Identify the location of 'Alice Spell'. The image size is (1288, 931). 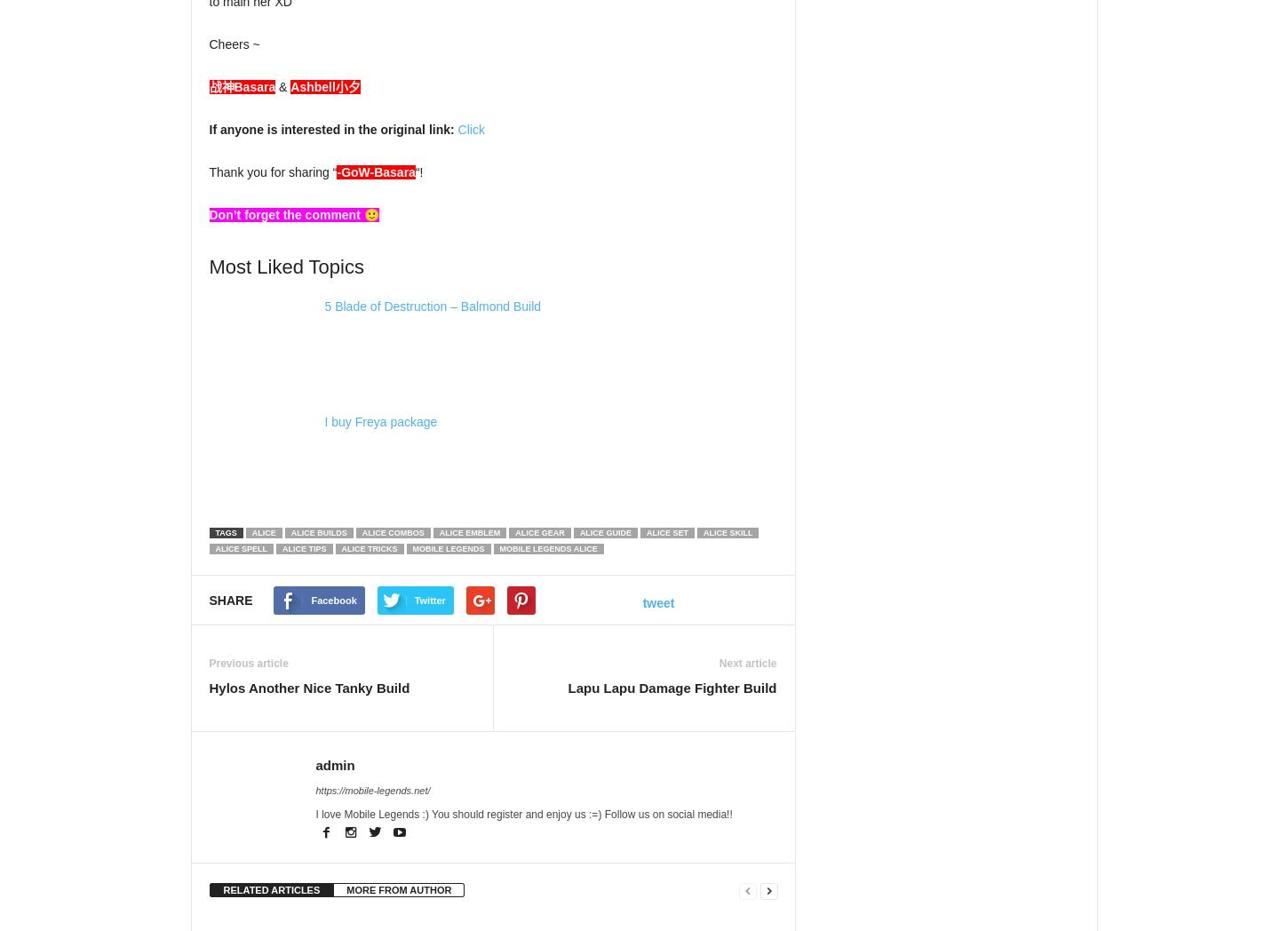
(238, 548).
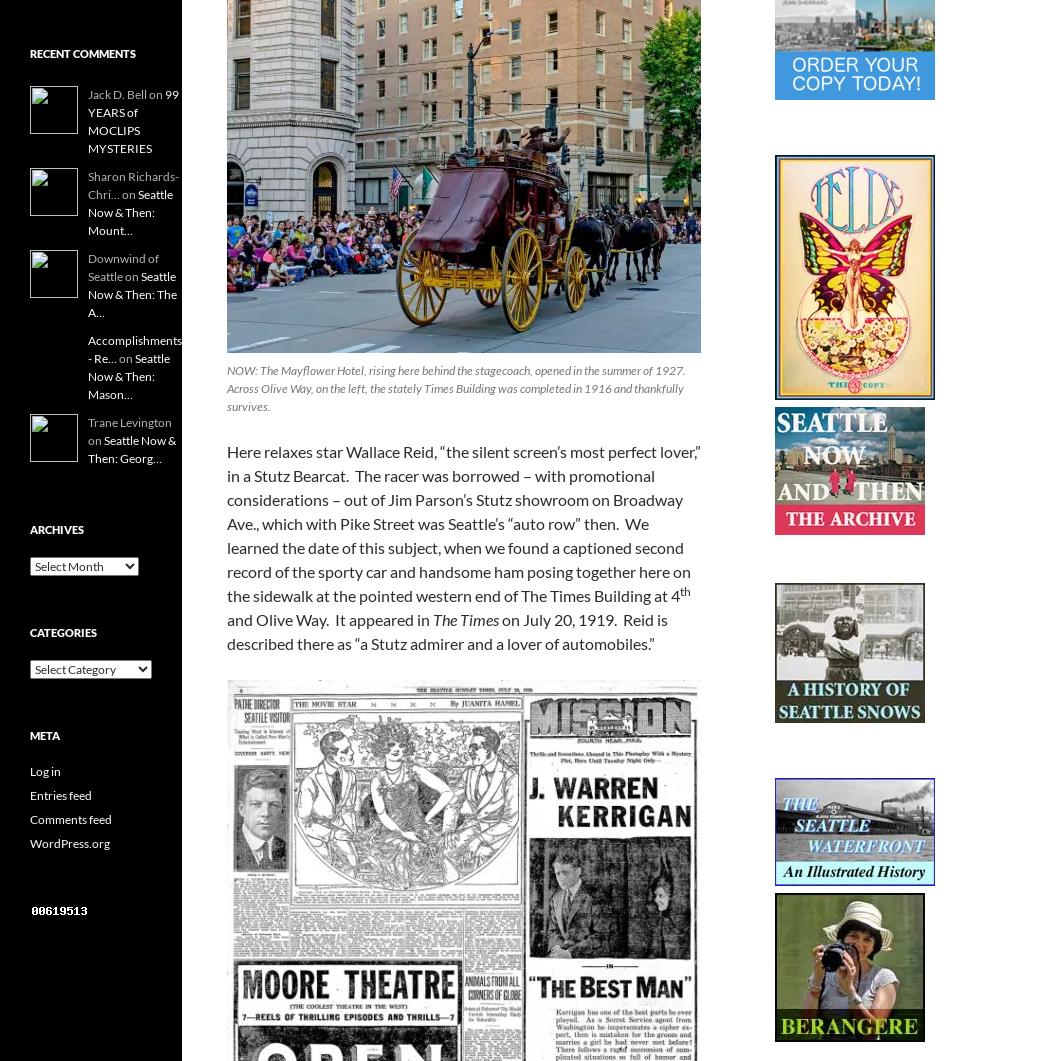 This screenshot has height=1061, width=1050. Describe the element at coordinates (69, 843) in the screenshot. I see `'WordPress.org'` at that location.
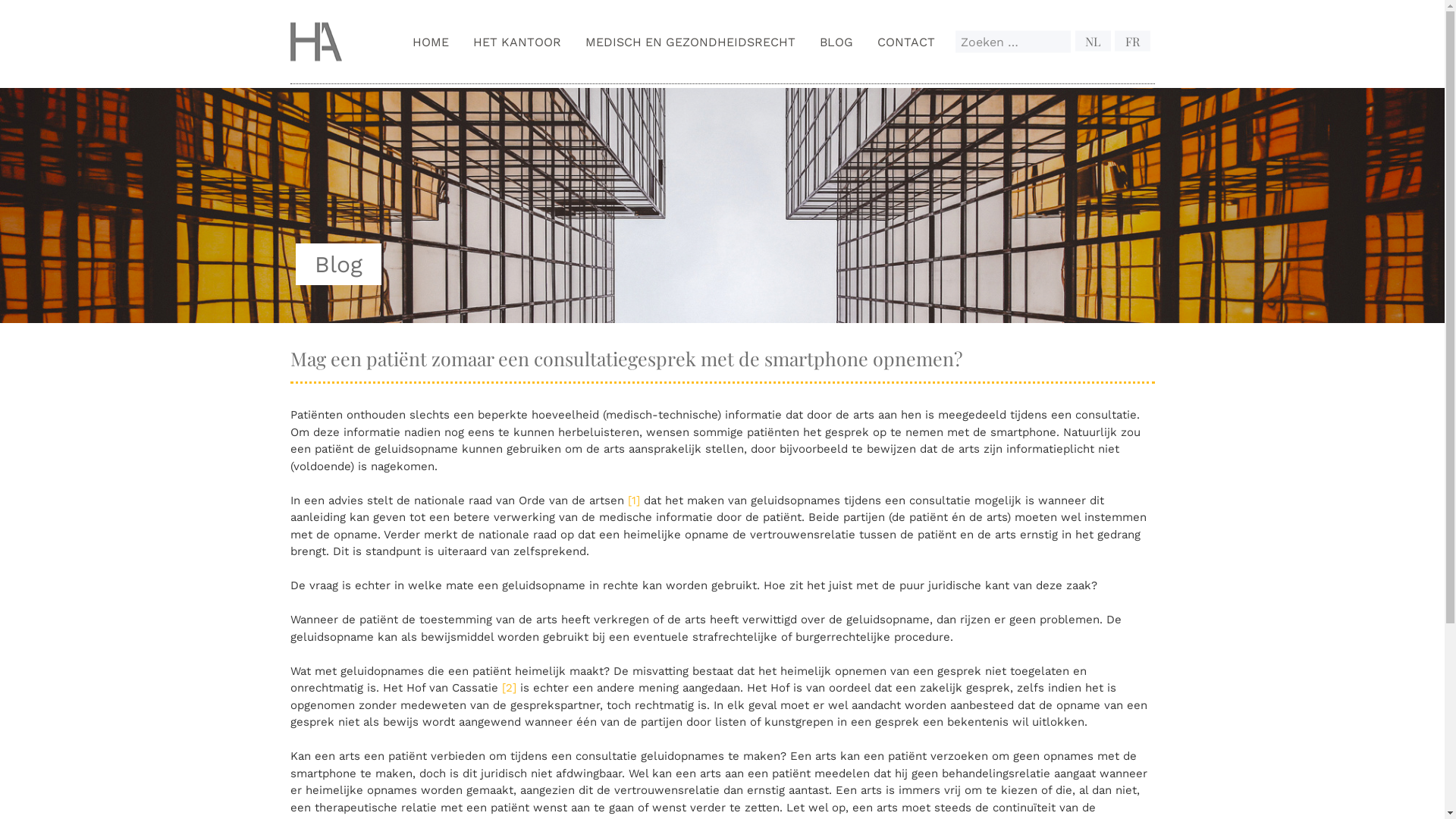 This screenshot has width=1456, height=819. I want to click on 'MEDISCH EN GEZONDHEIDSRECHT', so click(689, 40).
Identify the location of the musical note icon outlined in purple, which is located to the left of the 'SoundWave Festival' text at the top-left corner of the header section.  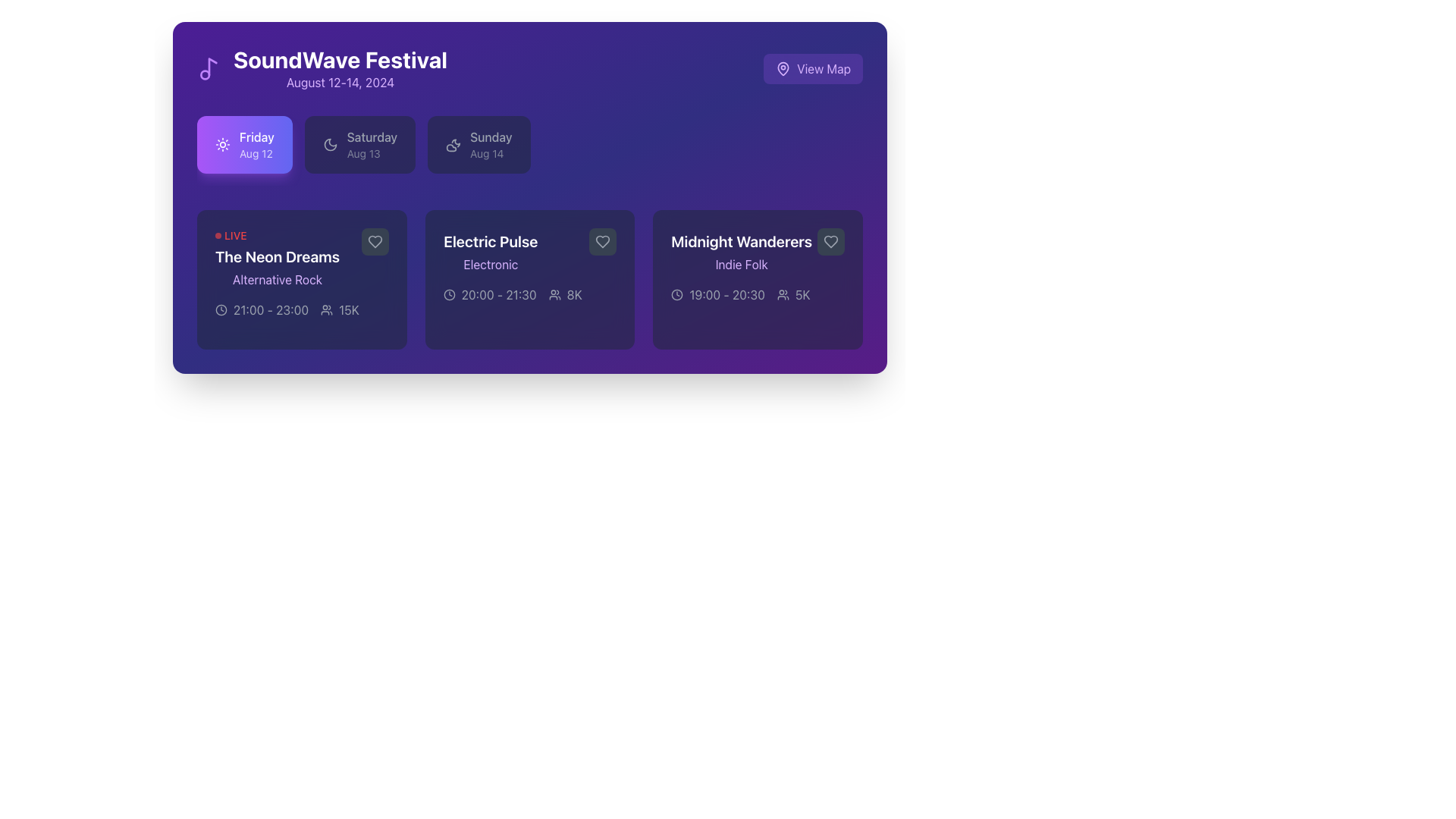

------

» What to do:
Rewrite all the records above with "Identify" swapped for "Locate" and nothing else changed. Leave out the pictures.

» Solution for this exercise:
Locate the location of 'Alice Spell'. The image size is (1288, 931). 
(238, 548).
 This screenshot has height=1061, width=1050. Describe the element at coordinates (69, 843) in the screenshot. I see `'WordPress.org'` at that location.
 This screenshot has width=1456, height=819. I want to click on 'MEDISCH EN GEZONDHEIDSRECHT', so click(689, 40).
Locate the location of the musical note icon outlined in purple, which is located to the left of the 'SoundWave Festival' text at the top-left corner of the header section.  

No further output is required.